- **ACTION ITEM**:
Transcribe exactly each line of the entries, from the opening line to the line with "The height and width of the screenshot is (438, 595).", with both of those lines included.

- **SOURCE MATERIAL**:

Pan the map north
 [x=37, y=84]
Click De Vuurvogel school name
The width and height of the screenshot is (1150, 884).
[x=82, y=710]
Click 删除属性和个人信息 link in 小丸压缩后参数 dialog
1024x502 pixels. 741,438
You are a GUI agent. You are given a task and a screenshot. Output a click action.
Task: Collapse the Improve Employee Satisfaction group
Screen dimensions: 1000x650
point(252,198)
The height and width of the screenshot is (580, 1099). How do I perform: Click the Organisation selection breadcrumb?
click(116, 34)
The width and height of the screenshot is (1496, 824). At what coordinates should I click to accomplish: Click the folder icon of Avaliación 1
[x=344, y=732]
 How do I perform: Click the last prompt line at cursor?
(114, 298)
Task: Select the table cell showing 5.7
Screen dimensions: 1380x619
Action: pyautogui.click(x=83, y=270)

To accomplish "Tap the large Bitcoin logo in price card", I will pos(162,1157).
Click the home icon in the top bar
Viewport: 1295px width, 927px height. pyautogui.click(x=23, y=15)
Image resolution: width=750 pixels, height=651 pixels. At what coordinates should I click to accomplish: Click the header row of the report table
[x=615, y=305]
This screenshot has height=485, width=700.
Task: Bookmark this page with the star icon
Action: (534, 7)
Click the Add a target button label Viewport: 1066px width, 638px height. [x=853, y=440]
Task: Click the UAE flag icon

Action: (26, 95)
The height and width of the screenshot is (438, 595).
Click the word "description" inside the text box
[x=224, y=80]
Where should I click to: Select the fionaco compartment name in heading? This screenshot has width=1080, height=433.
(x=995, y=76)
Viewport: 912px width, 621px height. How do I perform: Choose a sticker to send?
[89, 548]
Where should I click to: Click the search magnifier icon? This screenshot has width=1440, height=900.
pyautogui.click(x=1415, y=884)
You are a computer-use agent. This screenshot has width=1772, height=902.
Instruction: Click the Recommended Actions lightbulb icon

- **ANSWER FOR THIS EXERCISE**:
Pan the map north
 [x=37, y=84]
Click De Vuurvogel school name
The width and height of the screenshot is (1150, 884).
[x=82, y=710]
Click 删除属性和个人信息 link in 小丸压缩后参数 dialog
1024x502 pixels. 741,438
You are a GUI agent. You are given a task and a screenshot. Output a click action.
Task: Collapse the Improve Employee Satisfaction group
Screen dimensions: 1000x650
point(252,198)
The height and width of the screenshot is (580, 1099). How do I perform: Click the Organisation selection breadcrumb?
click(116, 34)
The width and height of the screenshot is (1496, 824). At what coordinates should I click to accomplish: Click the folder icon of Avaliación 1
[x=344, y=732]
 How do I perform: Click the last prompt line at cursor?
(114, 298)
Task: Select the table cell showing 5.7
Screen dimensions: 1380x619
Action: pyautogui.click(x=83, y=270)

To accomplish "Tap the large Bitcoin logo in price card", I will pos(162,1157).
Click the home icon in the top bar
Viewport: 1295px width, 927px height. pyautogui.click(x=23, y=15)
Image resolution: width=750 pixels, height=651 pixels. At what coordinates should I click to accomplish: Click the header row of the report table
[x=615, y=305]
This screenshot has height=485, width=700.
Task: Bookmark this page with the star icon
Action: (534, 7)
Click the Add a target button label Viewport: 1066px width, 638px height. [x=853, y=440]
Task: Click the UAE flag icon

Action: (26, 95)
The height and width of the screenshot is (438, 595).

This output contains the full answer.